山口組、山口春吉組長。
山口春吉初代は日露戦争の兵役を終えた後の明治39年頃、淡路島での漁師生活に見切りをつけ、妻と幼い登(後の二代目)を連れて神戸に移った。
荷役請負業、倉橋組の労働者として働き始め、その屈強な体と統率力で、たちまち労働者を束ねる役回りとなり、大正2年頃、神戸港で傑出した勢力を持っていた大島組の大島秀吉の舎弟盃をもらった。
神戸ヤクザのルーツは、九州ヤクザに連なる。
筑豊の大親分で、後の国会議員も務めるようになり、近代ヤクザの祖と言われる吉田磯吉の配下にいた富永亀吉が神戸にやって来たのが明治中期だった。
富永は炭鉱で納屋頭を務めた経験を生かして、港湾荷役労働者を束ねて富永組を起こし、神戸ヤクザの祖と言われる。
その富永が神戸に呼び寄せた客分が大島で、兵庫運河の近くに大島組の看板を掲げて勢力を拡大し、運河の親分と呼ばれた。
大島は、大正12年に富永が敵対勢力に殺害されるなどしたことから、神戸最大の親分として君臨するようになる。
春吉初代の舎弟となったのはその10年前のことで、これも先見の明と言えよう。
大島組の傘下として力をつけた春吉初代は、大正4年、労働者50人を抱えて山口組を起こした。
山口組は博徒ではなく、資本主義を背景に生業を持つ近代ヤクザとしてスタートしたのである。

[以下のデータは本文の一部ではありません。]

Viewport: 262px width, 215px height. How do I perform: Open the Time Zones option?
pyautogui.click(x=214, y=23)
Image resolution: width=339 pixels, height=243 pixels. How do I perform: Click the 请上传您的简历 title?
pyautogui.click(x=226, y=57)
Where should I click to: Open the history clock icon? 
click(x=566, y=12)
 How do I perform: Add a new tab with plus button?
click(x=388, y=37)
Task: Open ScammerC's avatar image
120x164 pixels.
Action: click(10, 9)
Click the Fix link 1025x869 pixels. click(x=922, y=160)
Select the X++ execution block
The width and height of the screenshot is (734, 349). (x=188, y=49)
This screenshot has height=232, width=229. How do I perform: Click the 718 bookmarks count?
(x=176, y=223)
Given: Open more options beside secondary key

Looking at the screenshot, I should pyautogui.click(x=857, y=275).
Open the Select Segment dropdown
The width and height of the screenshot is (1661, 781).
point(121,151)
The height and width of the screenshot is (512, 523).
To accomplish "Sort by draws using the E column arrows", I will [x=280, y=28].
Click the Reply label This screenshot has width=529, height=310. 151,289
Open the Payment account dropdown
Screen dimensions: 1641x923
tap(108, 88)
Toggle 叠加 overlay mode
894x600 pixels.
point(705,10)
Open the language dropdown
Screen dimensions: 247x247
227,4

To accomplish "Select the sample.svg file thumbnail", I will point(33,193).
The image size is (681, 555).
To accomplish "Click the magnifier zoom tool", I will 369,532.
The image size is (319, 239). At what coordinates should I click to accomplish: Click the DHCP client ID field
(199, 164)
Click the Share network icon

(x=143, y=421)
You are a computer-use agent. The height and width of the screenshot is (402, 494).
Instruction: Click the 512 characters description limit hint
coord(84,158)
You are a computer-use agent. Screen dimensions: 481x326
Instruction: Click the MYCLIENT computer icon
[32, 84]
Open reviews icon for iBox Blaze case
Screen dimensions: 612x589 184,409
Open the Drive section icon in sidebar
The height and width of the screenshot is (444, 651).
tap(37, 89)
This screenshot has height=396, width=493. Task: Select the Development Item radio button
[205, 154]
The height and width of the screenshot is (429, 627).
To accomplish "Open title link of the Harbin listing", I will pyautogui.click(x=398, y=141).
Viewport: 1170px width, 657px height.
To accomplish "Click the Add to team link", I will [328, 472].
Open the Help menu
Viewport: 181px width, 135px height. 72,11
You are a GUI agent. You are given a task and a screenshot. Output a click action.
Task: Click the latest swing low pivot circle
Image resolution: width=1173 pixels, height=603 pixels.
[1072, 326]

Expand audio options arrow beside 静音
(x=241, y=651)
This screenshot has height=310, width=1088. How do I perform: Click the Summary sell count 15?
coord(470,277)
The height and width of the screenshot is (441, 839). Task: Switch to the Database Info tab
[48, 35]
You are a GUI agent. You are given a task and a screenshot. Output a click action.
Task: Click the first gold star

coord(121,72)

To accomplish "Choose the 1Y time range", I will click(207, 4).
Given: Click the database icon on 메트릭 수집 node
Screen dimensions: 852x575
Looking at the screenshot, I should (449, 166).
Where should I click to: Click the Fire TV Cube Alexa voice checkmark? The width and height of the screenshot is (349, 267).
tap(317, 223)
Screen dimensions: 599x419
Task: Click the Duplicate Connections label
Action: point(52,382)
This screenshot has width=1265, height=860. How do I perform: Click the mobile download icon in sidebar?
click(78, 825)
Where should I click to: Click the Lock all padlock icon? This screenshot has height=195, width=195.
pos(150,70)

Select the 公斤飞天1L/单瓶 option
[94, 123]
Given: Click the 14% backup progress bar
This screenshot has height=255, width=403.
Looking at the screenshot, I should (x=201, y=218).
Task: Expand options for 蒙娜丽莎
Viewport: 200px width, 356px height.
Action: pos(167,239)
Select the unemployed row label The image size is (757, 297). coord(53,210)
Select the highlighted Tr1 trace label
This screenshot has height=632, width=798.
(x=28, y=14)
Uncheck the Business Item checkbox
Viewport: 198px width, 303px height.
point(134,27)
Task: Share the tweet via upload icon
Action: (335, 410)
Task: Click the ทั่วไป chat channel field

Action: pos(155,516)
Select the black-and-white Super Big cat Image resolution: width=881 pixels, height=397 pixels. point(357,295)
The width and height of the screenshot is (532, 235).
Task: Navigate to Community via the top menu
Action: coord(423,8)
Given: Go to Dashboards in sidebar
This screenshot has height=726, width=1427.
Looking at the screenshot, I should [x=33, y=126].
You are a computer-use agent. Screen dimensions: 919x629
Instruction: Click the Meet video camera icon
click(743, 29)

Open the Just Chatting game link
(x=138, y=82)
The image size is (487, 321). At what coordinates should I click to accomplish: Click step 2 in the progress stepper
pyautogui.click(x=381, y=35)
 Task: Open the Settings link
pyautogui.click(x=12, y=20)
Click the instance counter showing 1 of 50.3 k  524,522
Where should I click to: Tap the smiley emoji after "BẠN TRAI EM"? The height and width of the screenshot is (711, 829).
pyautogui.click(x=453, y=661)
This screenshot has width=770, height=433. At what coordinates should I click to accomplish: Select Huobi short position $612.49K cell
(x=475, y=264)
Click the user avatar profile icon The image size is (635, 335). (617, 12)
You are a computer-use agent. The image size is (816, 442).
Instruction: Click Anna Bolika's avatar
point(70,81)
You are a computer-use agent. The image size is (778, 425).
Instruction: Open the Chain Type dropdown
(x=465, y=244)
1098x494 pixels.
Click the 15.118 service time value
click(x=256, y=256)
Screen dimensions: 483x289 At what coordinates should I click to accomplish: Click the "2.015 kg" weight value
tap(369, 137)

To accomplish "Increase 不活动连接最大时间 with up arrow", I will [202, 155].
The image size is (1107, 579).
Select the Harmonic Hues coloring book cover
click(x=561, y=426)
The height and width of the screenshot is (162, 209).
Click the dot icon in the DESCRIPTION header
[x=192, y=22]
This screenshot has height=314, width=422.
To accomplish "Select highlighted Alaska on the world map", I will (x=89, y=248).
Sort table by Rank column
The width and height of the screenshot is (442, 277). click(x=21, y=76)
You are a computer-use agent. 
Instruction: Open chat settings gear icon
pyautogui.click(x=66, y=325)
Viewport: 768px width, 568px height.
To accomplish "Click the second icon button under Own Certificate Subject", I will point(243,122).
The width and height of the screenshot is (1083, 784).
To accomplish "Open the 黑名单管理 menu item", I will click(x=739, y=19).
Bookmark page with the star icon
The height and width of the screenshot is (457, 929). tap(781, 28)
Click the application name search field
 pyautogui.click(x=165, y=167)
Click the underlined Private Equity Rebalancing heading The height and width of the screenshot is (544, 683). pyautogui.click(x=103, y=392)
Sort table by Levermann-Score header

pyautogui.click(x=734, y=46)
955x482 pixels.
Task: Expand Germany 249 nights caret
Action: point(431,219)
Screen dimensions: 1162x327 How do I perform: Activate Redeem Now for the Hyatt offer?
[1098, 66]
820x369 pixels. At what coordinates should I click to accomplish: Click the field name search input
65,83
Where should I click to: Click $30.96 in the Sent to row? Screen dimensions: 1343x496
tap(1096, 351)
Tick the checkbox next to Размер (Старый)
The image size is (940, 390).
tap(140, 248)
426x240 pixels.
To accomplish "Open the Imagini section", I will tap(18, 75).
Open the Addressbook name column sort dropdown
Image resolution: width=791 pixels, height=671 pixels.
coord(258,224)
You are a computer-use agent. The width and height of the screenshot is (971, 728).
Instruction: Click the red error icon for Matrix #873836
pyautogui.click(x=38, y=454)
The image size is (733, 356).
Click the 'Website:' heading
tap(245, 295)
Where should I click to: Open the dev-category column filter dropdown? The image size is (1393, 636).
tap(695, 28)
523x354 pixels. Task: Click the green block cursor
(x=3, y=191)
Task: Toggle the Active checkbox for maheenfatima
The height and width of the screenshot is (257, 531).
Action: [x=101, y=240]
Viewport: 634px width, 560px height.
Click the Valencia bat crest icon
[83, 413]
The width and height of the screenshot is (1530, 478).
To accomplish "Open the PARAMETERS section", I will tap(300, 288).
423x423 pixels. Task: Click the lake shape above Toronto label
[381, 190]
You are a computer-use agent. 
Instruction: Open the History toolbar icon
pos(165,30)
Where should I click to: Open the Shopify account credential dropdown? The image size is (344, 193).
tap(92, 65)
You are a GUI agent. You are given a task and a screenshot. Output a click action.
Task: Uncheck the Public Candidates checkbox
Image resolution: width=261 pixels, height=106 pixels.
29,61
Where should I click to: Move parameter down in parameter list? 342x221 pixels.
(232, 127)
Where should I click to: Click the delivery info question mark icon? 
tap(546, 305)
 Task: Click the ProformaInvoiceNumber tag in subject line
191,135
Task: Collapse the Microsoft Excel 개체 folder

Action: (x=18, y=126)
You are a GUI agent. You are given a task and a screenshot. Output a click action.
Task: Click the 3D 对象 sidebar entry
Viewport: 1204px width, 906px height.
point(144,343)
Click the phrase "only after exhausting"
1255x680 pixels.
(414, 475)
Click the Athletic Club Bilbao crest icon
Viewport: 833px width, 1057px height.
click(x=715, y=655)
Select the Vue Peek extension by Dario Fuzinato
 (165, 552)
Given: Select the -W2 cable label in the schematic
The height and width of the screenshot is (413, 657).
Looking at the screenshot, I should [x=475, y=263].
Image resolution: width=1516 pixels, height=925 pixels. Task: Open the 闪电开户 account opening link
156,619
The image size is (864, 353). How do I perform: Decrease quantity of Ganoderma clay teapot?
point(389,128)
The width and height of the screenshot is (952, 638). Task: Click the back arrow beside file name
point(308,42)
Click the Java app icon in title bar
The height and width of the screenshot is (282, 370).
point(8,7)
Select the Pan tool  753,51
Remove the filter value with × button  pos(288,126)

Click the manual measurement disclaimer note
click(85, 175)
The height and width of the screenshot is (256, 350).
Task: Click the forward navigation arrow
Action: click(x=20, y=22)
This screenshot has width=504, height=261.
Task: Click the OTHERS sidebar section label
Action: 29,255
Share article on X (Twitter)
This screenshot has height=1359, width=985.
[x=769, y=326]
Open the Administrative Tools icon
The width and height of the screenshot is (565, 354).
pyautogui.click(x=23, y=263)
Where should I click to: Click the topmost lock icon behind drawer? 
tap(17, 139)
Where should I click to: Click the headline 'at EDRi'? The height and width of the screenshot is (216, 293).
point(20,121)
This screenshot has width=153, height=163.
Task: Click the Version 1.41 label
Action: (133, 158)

春吉初代は沖仲仕ばかりでなく、魚市場の荷役請負などにも事業を拡大。
さらに、神戸市議会議員で劇場経営も手掛けていた福森庄太郎の知遇を得て、当時人気絶頂だった浪曲の興行を手掛けるようになり、また相撲興行にも進出していった。
当時はまだ興行に関わるヤクザは少数だった。
こうして山口組の勢力は、本家筋の大島組に匹敵するほどまでに拡大していった。
春吉初代は大正14年に40歳になるのを機に引退し、跡目を実子の登二代目に譲った。
登二代目はまだ23歳の若さだったが、10代前半で愚連隊の幹部を叩きのめすなど、ヤクザの親分としての資質は明らかだったから、跡目を譲ったのであろう。
さらに自身、大島の舎弟であることから気を遣わざるを得ないが、こうしたしがらみのない登二代目なら、思う存分にその才覚を発揮でき、山口組がさらに発展するとの思惑もあったのではないだろうか。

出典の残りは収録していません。